● DESCRIPTION OF THE TASK
Copy each of the following records line for line, with no changes.

[INPUT start]

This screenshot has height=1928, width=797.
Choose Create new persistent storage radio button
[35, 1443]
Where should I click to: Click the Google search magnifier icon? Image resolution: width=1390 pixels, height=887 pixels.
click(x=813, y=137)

[INPUT end]

● FULL SOLUTION
This screenshot has height=1928, width=797.
Choose Create new persistent storage radio button
[35, 1443]
Where should I click to: Click the Google search magnifier icon? Image resolution: width=1390 pixels, height=887 pixels.
click(x=813, y=137)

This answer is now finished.